[RECORDS FOR THE EXERCISE — start]

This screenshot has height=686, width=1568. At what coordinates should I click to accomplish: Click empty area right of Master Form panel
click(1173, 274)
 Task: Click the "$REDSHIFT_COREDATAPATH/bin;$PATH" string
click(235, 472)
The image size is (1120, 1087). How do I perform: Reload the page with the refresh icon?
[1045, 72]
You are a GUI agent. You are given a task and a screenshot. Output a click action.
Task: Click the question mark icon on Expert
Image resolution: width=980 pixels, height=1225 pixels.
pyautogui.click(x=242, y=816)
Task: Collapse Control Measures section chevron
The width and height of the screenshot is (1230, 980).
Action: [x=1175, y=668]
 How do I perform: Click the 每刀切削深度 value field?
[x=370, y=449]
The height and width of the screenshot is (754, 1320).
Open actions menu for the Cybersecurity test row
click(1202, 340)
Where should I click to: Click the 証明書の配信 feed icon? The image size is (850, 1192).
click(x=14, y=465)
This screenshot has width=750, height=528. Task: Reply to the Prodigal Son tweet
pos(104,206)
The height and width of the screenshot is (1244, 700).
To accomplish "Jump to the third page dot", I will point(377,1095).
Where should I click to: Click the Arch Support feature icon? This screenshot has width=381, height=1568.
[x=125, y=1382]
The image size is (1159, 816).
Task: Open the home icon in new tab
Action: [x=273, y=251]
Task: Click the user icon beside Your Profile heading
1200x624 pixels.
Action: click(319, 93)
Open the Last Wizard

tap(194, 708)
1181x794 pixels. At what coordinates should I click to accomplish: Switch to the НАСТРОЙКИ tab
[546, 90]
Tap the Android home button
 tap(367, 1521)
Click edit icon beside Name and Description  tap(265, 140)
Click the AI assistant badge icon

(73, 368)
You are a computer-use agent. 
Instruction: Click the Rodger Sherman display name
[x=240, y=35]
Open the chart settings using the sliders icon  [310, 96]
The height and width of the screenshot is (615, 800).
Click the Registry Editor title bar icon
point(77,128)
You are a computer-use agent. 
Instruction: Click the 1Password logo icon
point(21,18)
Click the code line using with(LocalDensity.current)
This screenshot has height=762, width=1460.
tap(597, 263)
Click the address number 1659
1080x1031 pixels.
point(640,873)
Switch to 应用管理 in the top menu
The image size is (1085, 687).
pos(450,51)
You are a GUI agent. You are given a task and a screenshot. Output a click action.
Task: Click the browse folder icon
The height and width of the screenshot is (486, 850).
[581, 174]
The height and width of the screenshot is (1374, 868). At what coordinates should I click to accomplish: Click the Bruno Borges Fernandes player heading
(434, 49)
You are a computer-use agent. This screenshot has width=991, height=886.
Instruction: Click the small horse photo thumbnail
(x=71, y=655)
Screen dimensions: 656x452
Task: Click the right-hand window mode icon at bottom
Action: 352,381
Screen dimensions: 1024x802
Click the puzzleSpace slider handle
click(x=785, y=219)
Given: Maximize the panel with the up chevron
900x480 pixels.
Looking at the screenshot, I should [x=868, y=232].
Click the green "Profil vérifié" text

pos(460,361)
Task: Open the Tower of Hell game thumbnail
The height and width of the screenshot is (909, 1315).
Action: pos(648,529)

[RECORDS FOR THE EXERCISE — finish]

### TASK TO CARRY OUT:
The material above must be output in full. Keep every word as it is.

### OUTPUT BELOW:
This screenshot has height=686, width=1568. At what coordinates should I click to accomplish: Click empty area right of Master Form panel
click(1173, 274)
 Task: Click the "$REDSHIFT_COREDATAPATH/bin;$PATH" string
click(235, 472)
The image size is (1120, 1087). How do I perform: Reload the page with the refresh icon?
[1045, 72]
You are a GUI agent. You are given a task and a screenshot. Output a click action.
Task: Click the question mark icon on Expert
Image resolution: width=980 pixels, height=1225 pixels.
pyautogui.click(x=242, y=816)
Task: Collapse Control Measures section chevron
The width and height of the screenshot is (1230, 980).
Action: [x=1175, y=668]
 How do I perform: Click the 每刀切削深度 value field?
[x=370, y=449]
The height and width of the screenshot is (754, 1320).
Open actions menu for the Cybersecurity test row
click(1202, 340)
Where should I click to: Click the 証明書の配信 feed icon? The image size is (850, 1192).
click(x=14, y=465)
This screenshot has width=750, height=528. Task: Reply to the Prodigal Son tweet
pos(104,206)
The height and width of the screenshot is (1244, 700).
To accomplish "Jump to the third page dot", I will point(377,1095).
Where should I click to: Click the Arch Support feature icon? This screenshot has width=381, height=1568.
[x=125, y=1382]
The image size is (1159, 816).
Task: Open the home icon in new tab
Action: [x=273, y=251]
Task: Click the user icon beside Your Profile heading
1200x624 pixels.
Action: click(319, 93)
Open the Last Wizard

tap(194, 708)
1181x794 pixels. At what coordinates should I click to accomplish: Switch to the НАСТРОЙКИ tab
[546, 90]
Tap the Android home button
 tap(367, 1521)
Click edit icon beside Name and Description  tap(265, 140)
Click the AI assistant badge icon

(73, 368)
You are a computer-use agent. 
Instruction: Click the Rodger Sherman display name
[x=240, y=35]
Open the chart settings using the sliders icon  [310, 96]
The height and width of the screenshot is (615, 800).
Click the Registry Editor title bar icon
point(77,128)
You are a computer-use agent. 
Instruction: Click the 1Password logo icon
point(21,18)
Click the code line using with(LocalDensity.current)
This screenshot has height=762, width=1460.
tap(597, 263)
Click the address number 1659
1080x1031 pixels.
point(640,873)
Switch to 应用管理 in the top menu
The image size is (1085, 687).
pos(450,51)
You are a GUI agent. You are given a task and a screenshot. Output a click action.
Task: Click the browse folder icon
The height and width of the screenshot is (486, 850).
[581, 174]
The height and width of the screenshot is (1374, 868). At what coordinates should I click to accomplish: Click the Bruno Borges Fernandes player heading
(434, 49)
You are a computer-use agent. This screenshot has width=991, height=886.
Instruction: Click the small horse photo thumbnail
(x=71, y=655)
Screen dimensions: 656x452
Task: Click the right-hand window mode icon at bottom
Action: 352,381
Screen dimensions: 1024x802
Click the puzzleSpace slider handle
click(x=785, y=219)
Given: Maximize the panel with the up chevron
900x480 pixels.
Looking at the screenshot, I should [x=868, y=232].
Click the green "Profil vérifié" text

pos(460,361)
Task: Open the Tower of Hell game thumbnail
The height and width of the screenshot is (909, 1315).
Action: pos(648,529)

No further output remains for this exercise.